📷 Image: Wikimedia Commons
Saidenbach Dam
Talsperre in Sachsen für die Trinkwasserversorgung von Chemnitz
Die Talsperre Saidenbach ist eine Talsperre in Sachsen, genauer gesagt in der Gemeinde Pockau-Lengefeld im Erzgebirge. Sie liegt in der Nähe von Lengefeld und wurde zwischen 1929 und 1933 gebaut. Die Staumauer besteht aus Bruchsteinmauerwerk und ist als „große Talsperre“ nach ICOLD-Kriterien klassifiziert. Sie staut mehrere Bäche, darunter den Haselbach und den Saidenbach. Die Talsperre dient hauptsächlich der Trinkwasserversorgung von Chemnitz und dem Versorgungsgebiet des Zweckverbandes Fernwasser Südsachsen. Sie wird im Verbund mit den Talsperren Neunzehnhain I und II sowie Einsiedel genutzt. Zudem spielt sie eine Rolle bei der Stromerzeugung und dem Hochwasserschutz. Die Talsperre besitzt eine Vorsperre und zehn Vorbecken, von denen vier normalerweise überstaut sind. Um den Stausee herum können Wanderungen und Angelaktivitäten stattfinden.
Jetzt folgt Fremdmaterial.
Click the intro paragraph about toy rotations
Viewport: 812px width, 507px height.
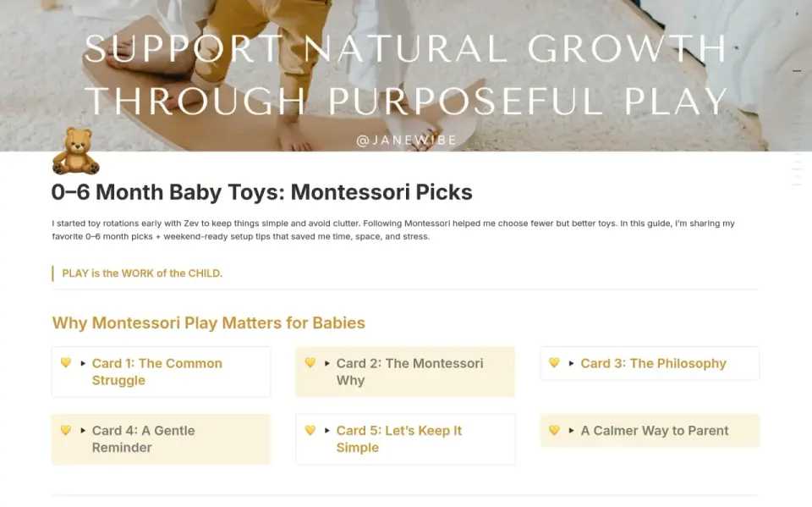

Ein öffentlicher Weg führt über die Staumauer. Im östlichen Bereich der Talsperre finden sich Gesteine, die mikroskopisch kleine Diamantkristalle in Granaten enthalten. Zudem wurde aus dem Sediment der Talsperre das Bakterium Rhodoferax saidenbachensis isoliert, das den Namen „saidenbachensis“ trägt.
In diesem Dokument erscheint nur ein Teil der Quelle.